Today, Blu-ray players and recorders represent by far the biggest market for the InGaN-based laser. In this application 405 nm sources are focused to a spot size of 580 nm and used to extract data from discs storing up to 25 GB per layer. Reading the data from the discs requires just 5-10 mW, but writing demands far higher powers. 100-300 mW sources are not uncommon, and even higher powers are needed to realise really fast writing speeds, because then the laser has even less time to transfer energy to the media.



Reaching high optical power levels requires operating at current densities of up to 10 kA/cm2 and electrical input powers in excess of 1W. The effective penetration of these devices into commercial applications is governed by their reliability; while some studies have demonstrated lifetimes of several thousand hours, device reliability during operation at high output power levels is still a critical issue. Many research groups around the world are trying to understand the cause of laser failure and putting forward conflicting views regarding its primary cause.



The first generation of laser diodes, which were made in the 1990s, had very short lifetimes. In many cases high dislocation densities were to blame, which led to catastrophic failure. To address this and other problems related to dislocation densities, improved growth techniques such as Epitaxial Lateral Over Growth (ELOG) were introduced to improve crystal quality. Dislocation densities then fell to 106 cm-2 or less.



Despite these important improvements, InGaN-based laser diodes still suffer from a gradual decrease in device performance during operation. This weakness, which is known as parametric degradation, is something of a hot topic within the nitride laser community and is being avidly discussed at conferences and in the academic literature.

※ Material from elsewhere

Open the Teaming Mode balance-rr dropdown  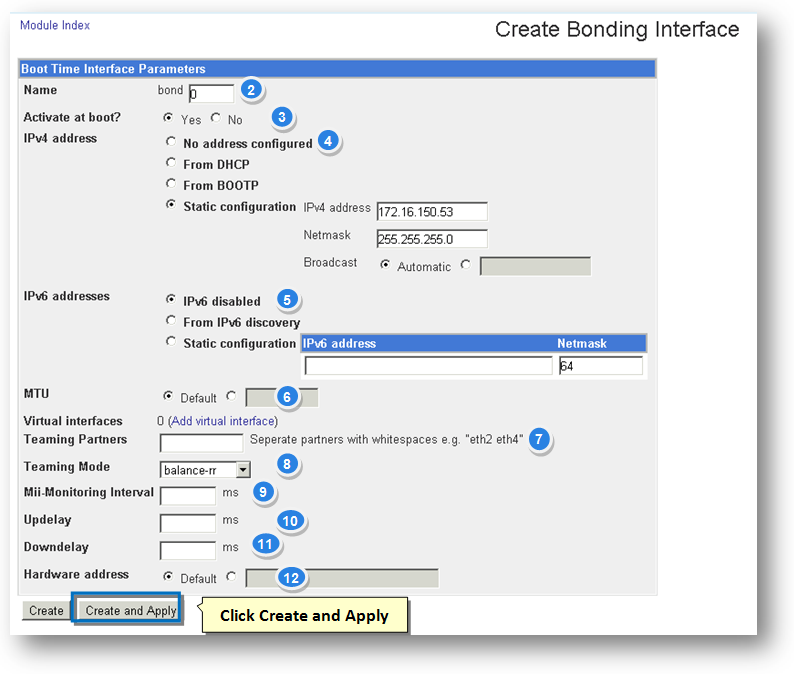[x=205, y=469]
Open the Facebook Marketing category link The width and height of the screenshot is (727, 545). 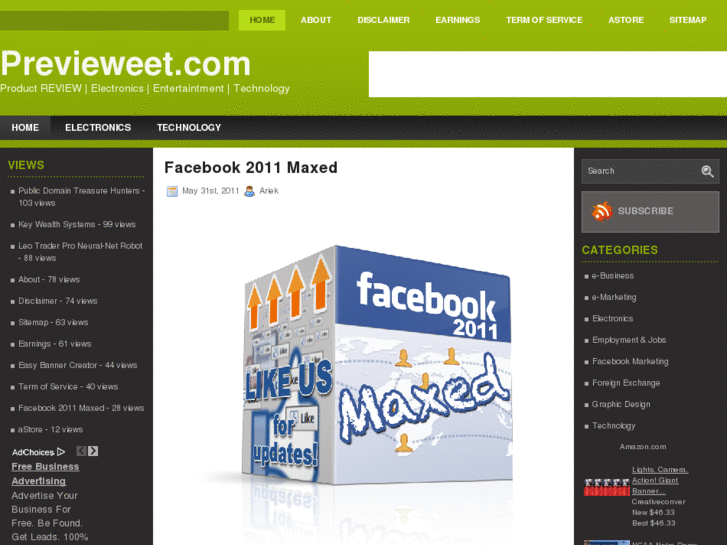(630, 361)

Is it this, that or something else?


One view is that InGaN-based laser failure stems from degradation at the facets, which leads to increasing mirror losses, higher threshold currents and reduced slope efficiency. Others argue that over time there is an increase in point defect density in the active layer, which increases the non-radiative recombination rate and ultimately the threshold current density, while there is also a school of thought that as the laser is driven, current confinement under the ridge worsens, inducing an increase in the threshold current and a shift in emission wavelength. Meanwhile, some are saying that operating the laser for many hours leads to the formation of dislocations in the active region, and subsequently the generation of dark regions, as recently demonstrated for MBE-grown samples.

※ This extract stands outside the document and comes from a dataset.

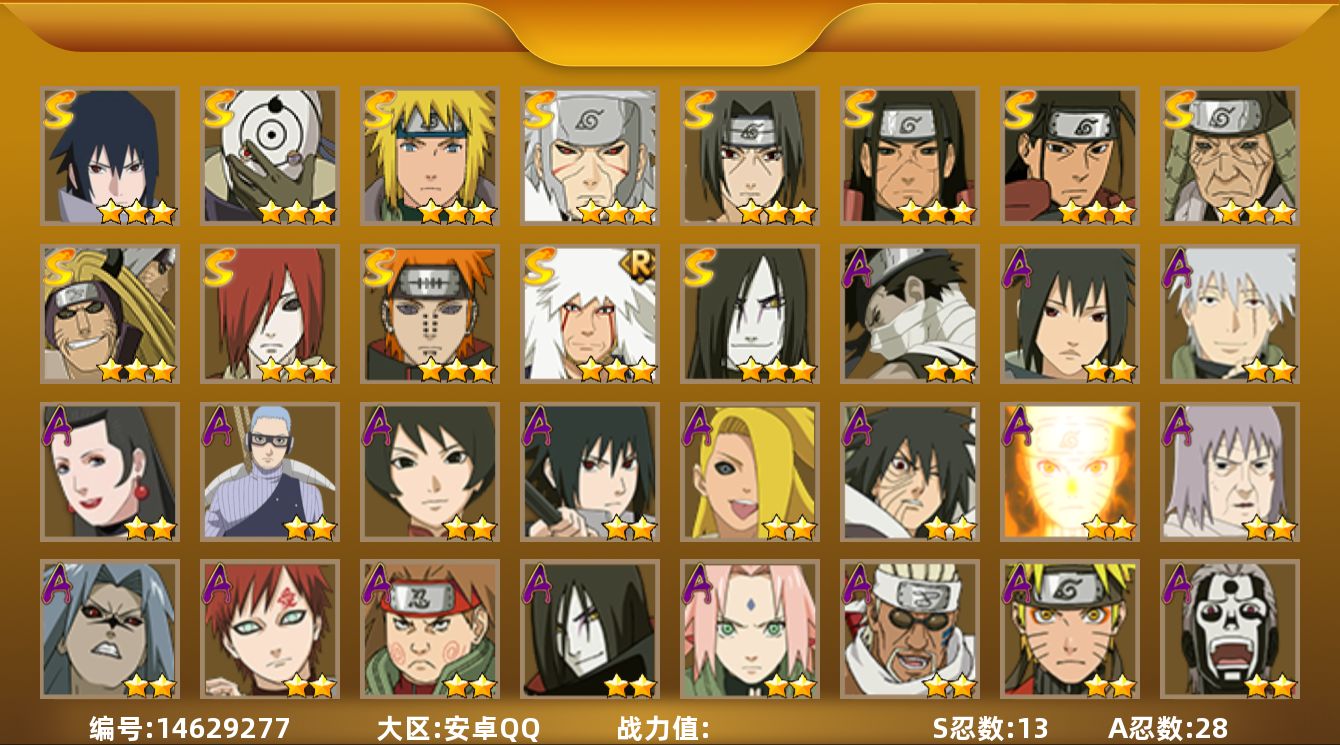Open the wrinkled old ninja with helmet card
1340x745 pixels.
tap(1230, 156)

The lack of consensus over the cause of parametric degradation is partly because the physical mechanisms responsible for the degradation of InGaN-based laser diodes have not been univocally identified. This is generating important discussion in the GaN-laser community.



Our group at the University of Padova, Italy, in close co-operation with Panasonic Corporation, has been able to demonstrate that the increase in non-radiative recombination – due to the generation of point defects – plays a major role in determining the degradation of InGaN-based lasers. We have also shown that long term degradation of lasers is not strongly related to the degradation of the facets, nor to the worsening of the confinement or injection efficiency. Our results strongly support the hypothesis that a necessary step towards the development of highly reliable laser diodes is the optimisation of the active layer, including its radiative efficiency, over the full lifetime of the device.



We arrived at these conclusions after extensively comparing the electro-optical degradation of laser diodes and LED-like samples – devices with the same epitaxial structure as the lasers, but devoid of ridges and facets. Results indicate that the same degradation mechanism, namely the decrease in internal efficiency, is present both in laser diodes and LED-like samples. In other words, devices with strong geometrical constraints, mirrors and cavities degrade in the same way as simple structures with no ridges or facets.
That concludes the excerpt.